CHICAGO – “The day will come when our silence will be more powerful than the voices you are throttling today.” Those were the last words from the gallows cried out by August Spies on Nov. 11, 1887.
The execution of Spies and three of his comrades was necessary, the prosecutor had insisted, even though “they are as innocent of killing those policemen as you and me. It is their ideas,” he said, “that cannot be permitted to survive another day.”
But 123 years later, here at the memorial for Spies and the rest of the Haymarket Martyrs on Saturday, there was ample evidence that their ideas have survived and flourished.
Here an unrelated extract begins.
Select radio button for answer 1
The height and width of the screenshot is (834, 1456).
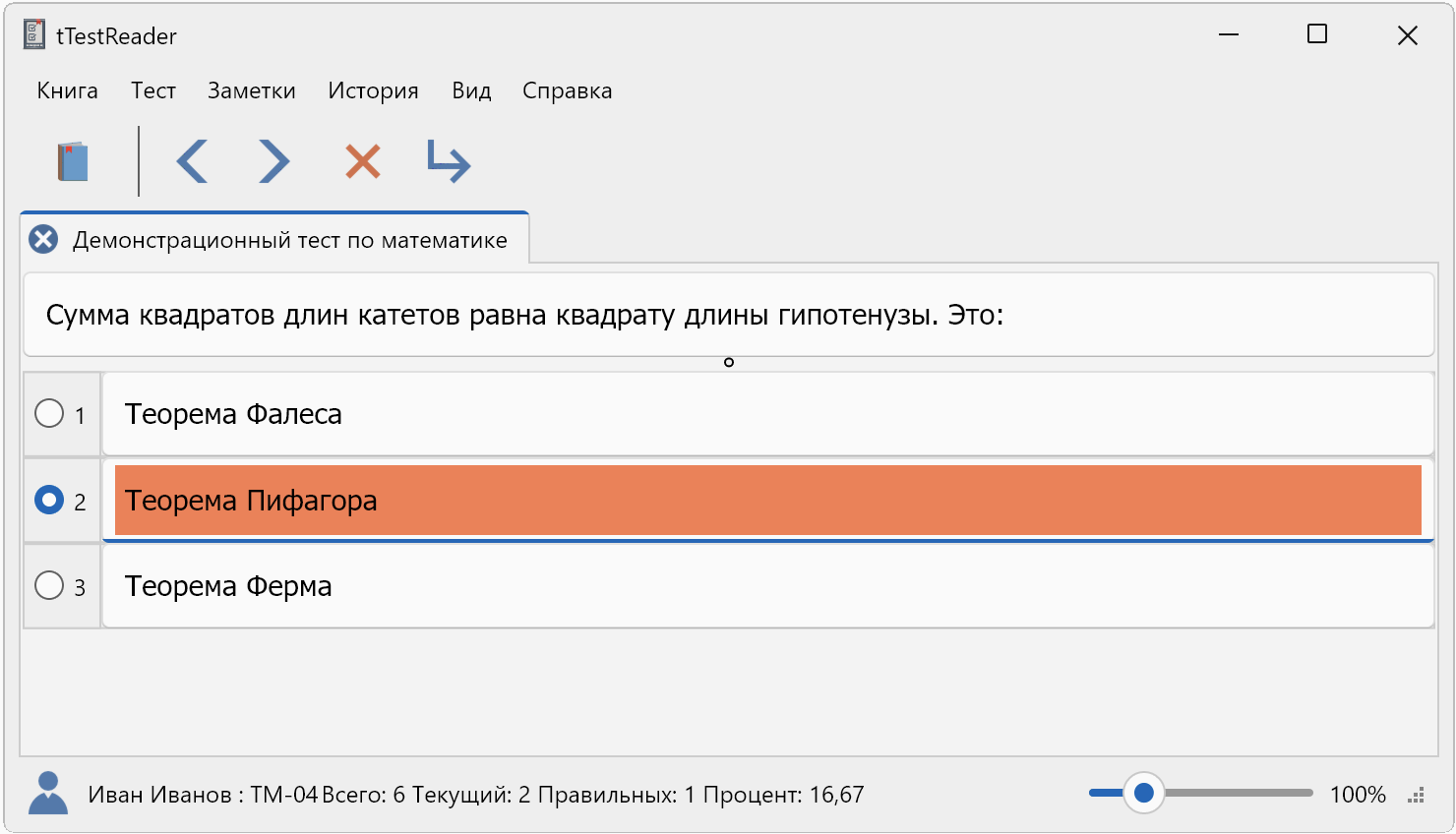[49, 413]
The May Day 2010 rally at Haymarket Square amounted to nothing less than a declaration by this city’s workers that they were proudly re-claiming as their own a holiday once derided as a day only “the left” celebrated.
Al Martin, field director for the Illinois AFL-CIO, chaired the rally which was sponsored by the Chicago Federation of Labor. He was cheered as he compared the struggle of the Haymarket Martyrs for the eight-hour day and for justice on the job to the struggle today for passage of immigration law reform. “This whole thing is about racism being used to divide and conquer us and we are not going to let that happen,” he declared.
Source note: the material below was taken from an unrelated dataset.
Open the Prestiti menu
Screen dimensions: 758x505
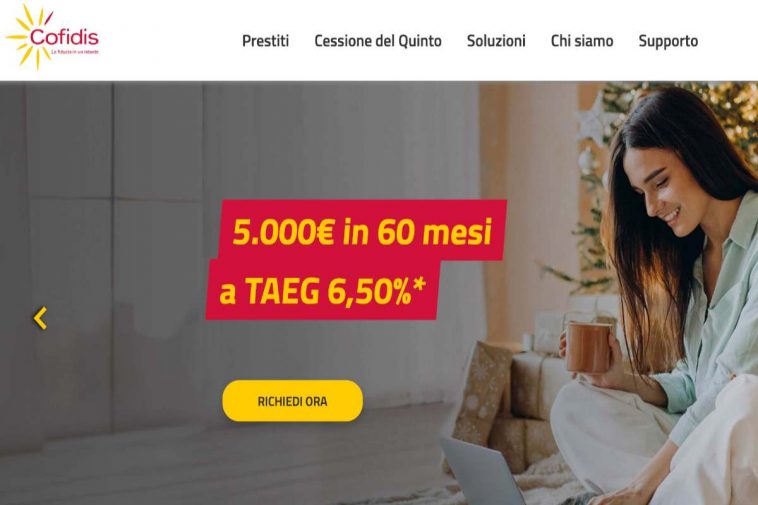click(x=265, y=41)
Fifty Japanese workers, members of Zenroren, Japan’s national labor federation, were applauded as they joined the crowd. Komatsu Tamiko, the federation’s international representative, paid homage to those “who died in the struggle for the eight-hour day. Today,” she said, “Japanese workers and American workers share the same fight for justice against corporations that are exploiting our brothers and sisters all over the world.” Tamiko presented a plaque which will become a permanent part of the memorial.
Jorge Ramirez, secretary-treasurer of the Chicago Federation of Labor, reminded the crowd about the “tens of thousands of trade unionists and their supporters who marched yesterday on Wall Street and the day before on Goldman Sachs here in Chicago.”
“Labor is leading the fight for financial reform,” he said. Labor will always stay “out front” on the issues, and unions will fight to make the recently passed health care reform “better and stronger,” he declared.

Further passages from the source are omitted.